* **TASK DETAILS**
From the first line to the last, retype everything below exactly, minus the pictures.

* **SUPPLIED DATA**
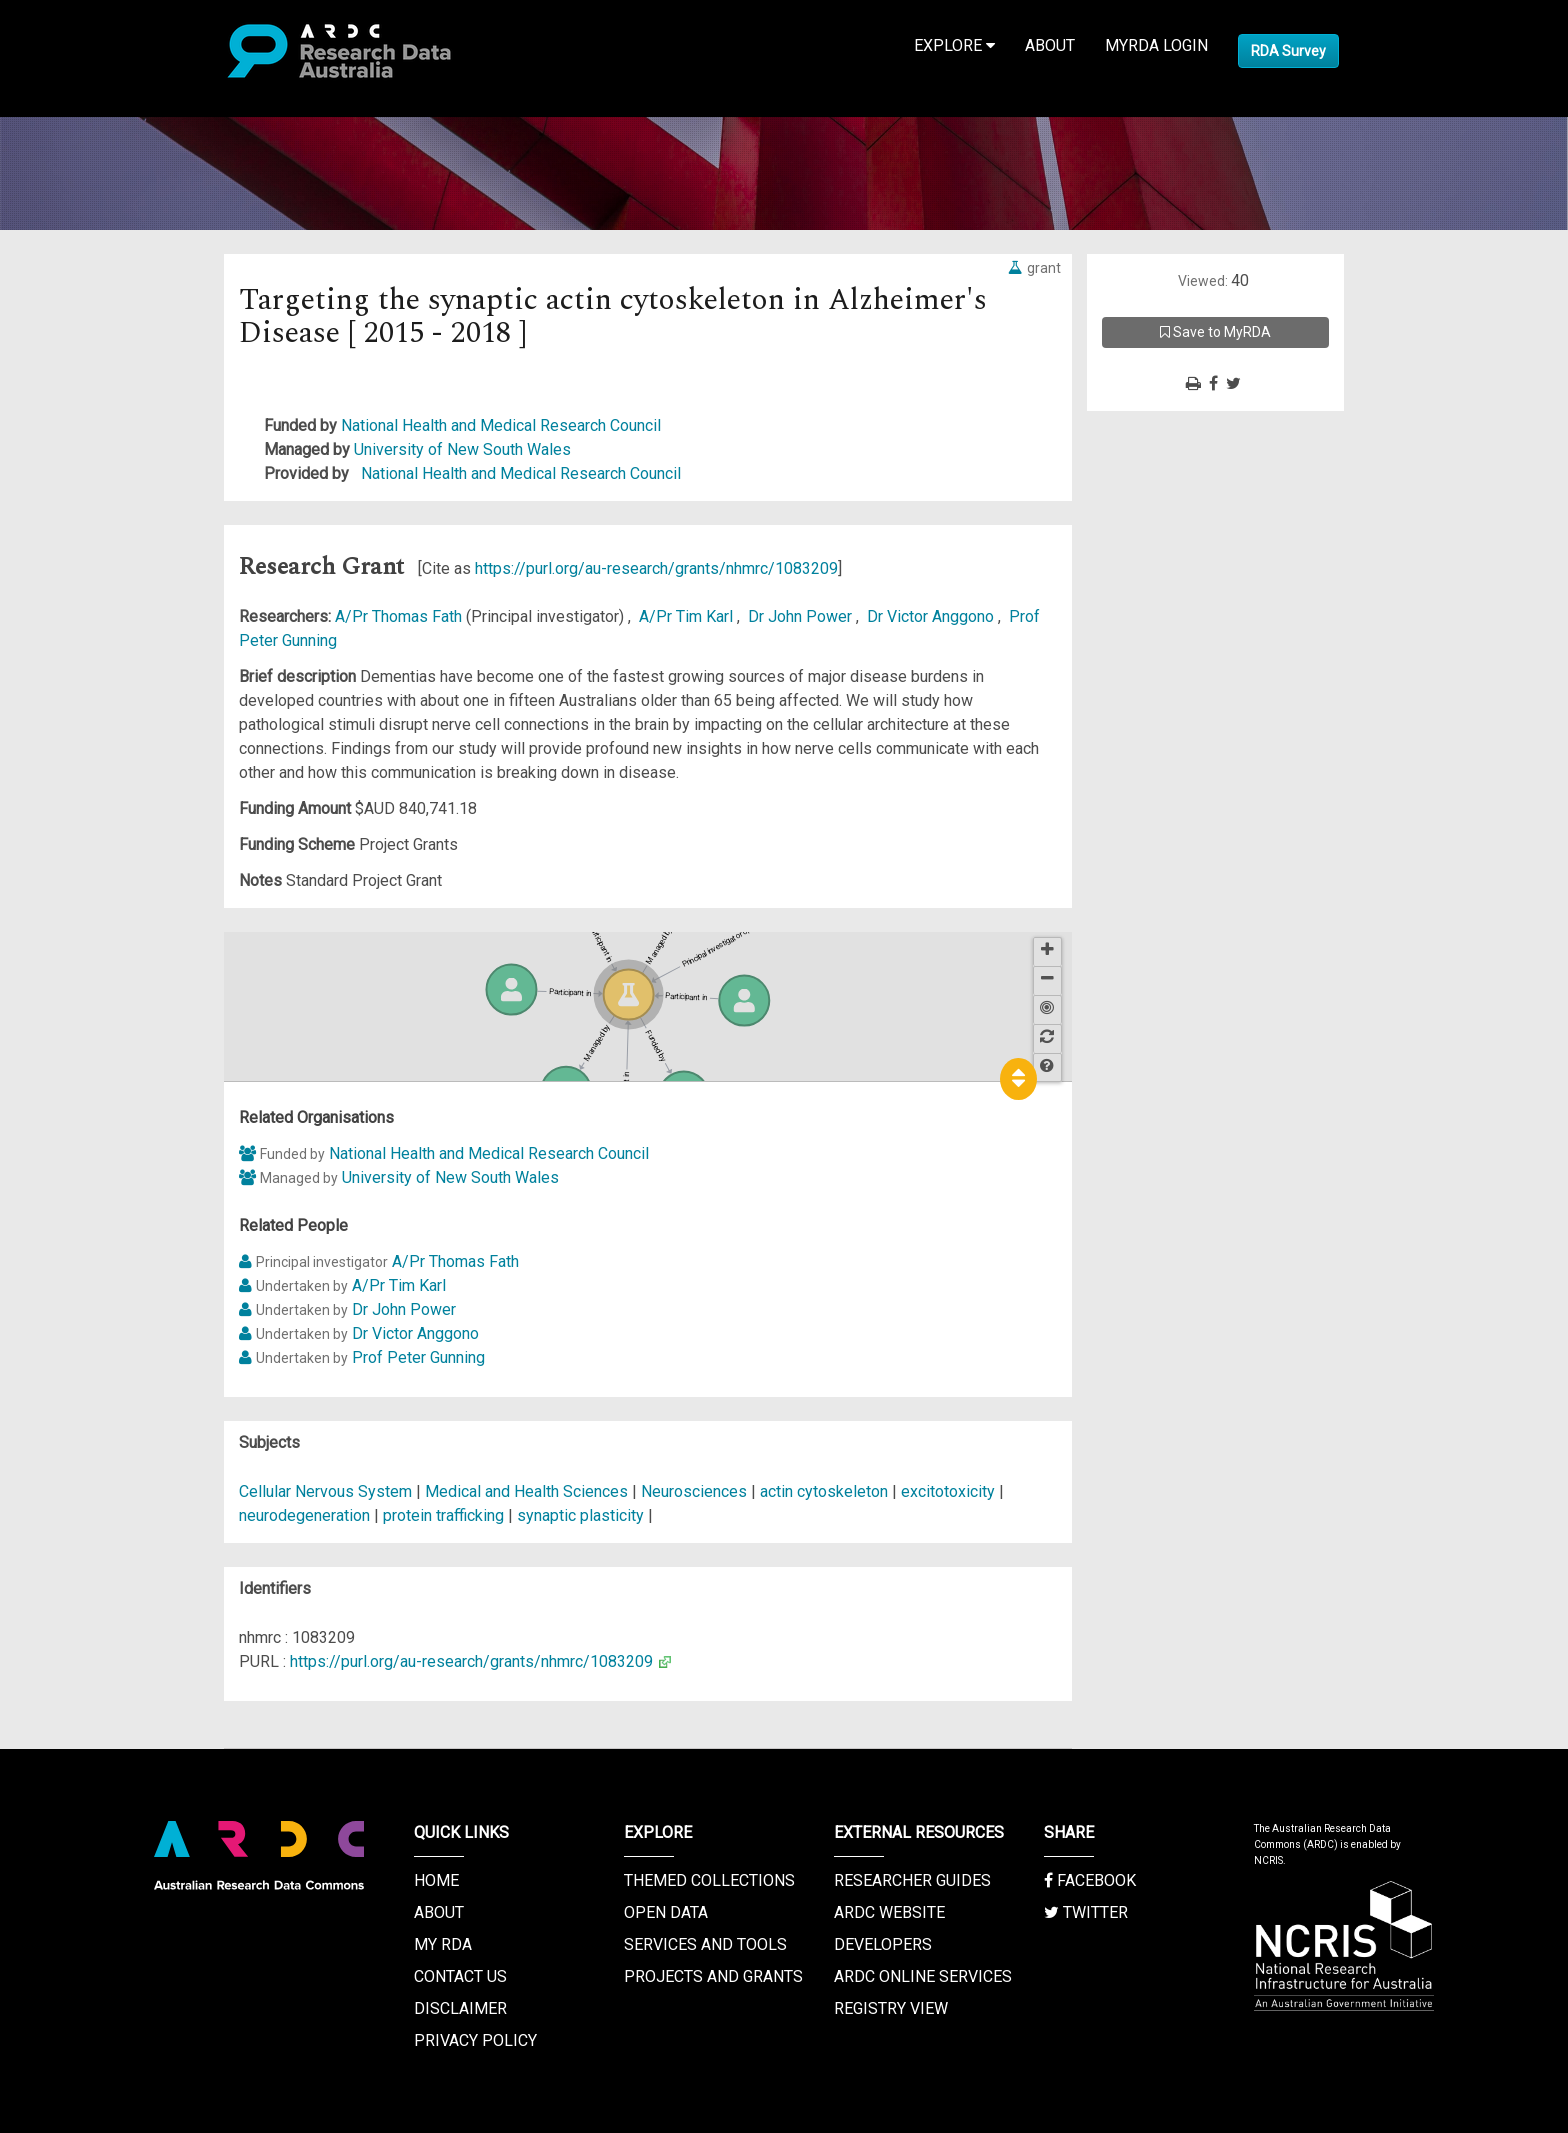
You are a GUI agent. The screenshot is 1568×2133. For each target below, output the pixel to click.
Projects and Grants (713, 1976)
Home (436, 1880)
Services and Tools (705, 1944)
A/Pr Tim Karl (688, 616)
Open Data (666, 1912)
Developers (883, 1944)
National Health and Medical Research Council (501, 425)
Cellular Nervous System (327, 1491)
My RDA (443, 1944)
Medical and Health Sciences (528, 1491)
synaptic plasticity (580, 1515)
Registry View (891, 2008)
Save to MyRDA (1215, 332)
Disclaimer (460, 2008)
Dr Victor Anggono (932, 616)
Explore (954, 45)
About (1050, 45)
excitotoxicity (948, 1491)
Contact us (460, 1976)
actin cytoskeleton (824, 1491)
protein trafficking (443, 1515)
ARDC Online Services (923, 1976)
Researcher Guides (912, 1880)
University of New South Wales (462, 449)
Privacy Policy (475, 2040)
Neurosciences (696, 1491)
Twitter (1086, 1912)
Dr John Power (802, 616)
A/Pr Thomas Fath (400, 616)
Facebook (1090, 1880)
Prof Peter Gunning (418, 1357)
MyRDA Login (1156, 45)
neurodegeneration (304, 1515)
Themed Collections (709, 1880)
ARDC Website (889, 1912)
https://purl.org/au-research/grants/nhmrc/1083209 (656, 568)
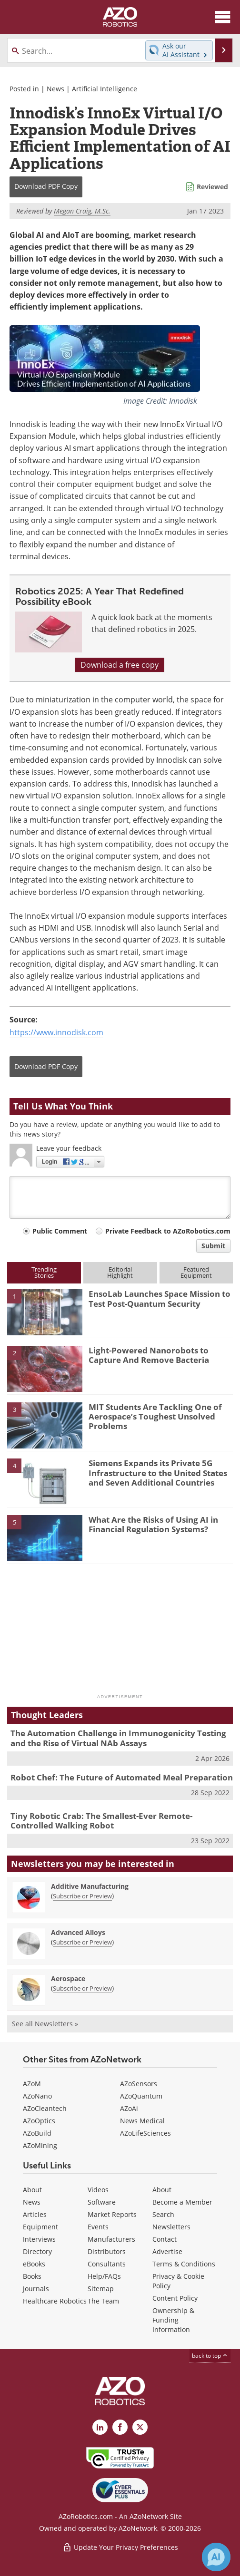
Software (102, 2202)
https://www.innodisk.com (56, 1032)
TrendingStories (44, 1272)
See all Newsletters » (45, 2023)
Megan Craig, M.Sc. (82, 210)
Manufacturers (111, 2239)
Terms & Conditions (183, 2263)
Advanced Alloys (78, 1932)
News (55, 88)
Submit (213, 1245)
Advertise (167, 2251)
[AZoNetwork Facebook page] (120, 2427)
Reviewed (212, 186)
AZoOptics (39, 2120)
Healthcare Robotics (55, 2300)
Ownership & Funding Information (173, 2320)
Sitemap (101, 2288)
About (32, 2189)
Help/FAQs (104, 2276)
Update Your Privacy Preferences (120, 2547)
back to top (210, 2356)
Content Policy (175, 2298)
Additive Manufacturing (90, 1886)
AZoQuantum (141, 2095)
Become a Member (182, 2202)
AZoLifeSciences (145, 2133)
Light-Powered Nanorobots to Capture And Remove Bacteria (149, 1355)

* **SOLUTION FOR THIS PROBLEM**
You are a GUI agent. The screenshot is 1568×2133. For each target below, output the pixel to click.
Projects and Grants (713, 1976)
Home (436, 1880)
Services and Tools (705, 1944)
A/Pr Tim Karl (688, 616)
Open Data (666, 1912)
Developers (883, 1944)
National Health and Medical Research Council (501, 425)
Cellular Nervous System (327, 1491)
My RDA (443, 1944)
Medical and Health Sciences (528, 1491)
synaptic plasticity (580, 1515)
Registry View (891, 2008)
Save to MyRDA (1215, 332)
Disclaimer (460, 2008)
Dr Victor Anggono (932, 616)
Explore (954, 45)
About (1050, 45)
excitotoxicity (948, 1491)
Contact us (460, 1976)
actin cytoskeleton (824, 1491)
protein trafficking (443, 1515)
ARDC Online Services (923, 1976)
Researcher Guides (912, 1880)
University of New South Wales (462, 449)
Privacy Policy (475, 2040)
Neurosciences (696, 1491)
Twitter (1086, 1912)
Dr John Power (802, 616)
A/Pr Thomas Fath (400, 616)
Facebook (1090, 1880)
Prof Peter Gunning (418, 1357)
MyRDA Login (1156, 45)
neurodegeneration (304, 1515)
Themed Collections (709, 1880)
ARDC Website (889, 1912)
https://purl.org/au-research/grants/nhmrc/1083209 (656, 568)
Software (102, 2202)
https://www.innodisk.com (56, 1032)
TrendingStories (44, 1272)
See all Newsletters » (45, 2023)
Megan Craig, M.Sc. (82, 210)
Manufacturers (111, 2239)
Terms & Conditions (183, 2263)
Advanced Alloys (78, 1932)
News (55, 88)
Submit (213, 1245)
Advertise (167, 2251)
[AZoNetwork Facebook page] (120, 2427)
Reviewed (212, 186)
AZoOptics (39, 2120)
Healthcare Robotics (55, 2300)
Ownership & Funding Information (173, 2320)
Sitemap (101, 2288)
About (32, 2189)
Help/FAQs (104, 2276)
Update Your Privacy Preferences (120, 2547)
back to top (210, 2356)
Content Policy (175, 2298)
Additive Manufacturing (90, 1886)
AZoQuantum (141, 2095)
Become a Member (182, 2202)
AZoLifeSciences (145, 2133)
Light-Powered Nanorobots to Capture And Remove Bacteria (149, 1355)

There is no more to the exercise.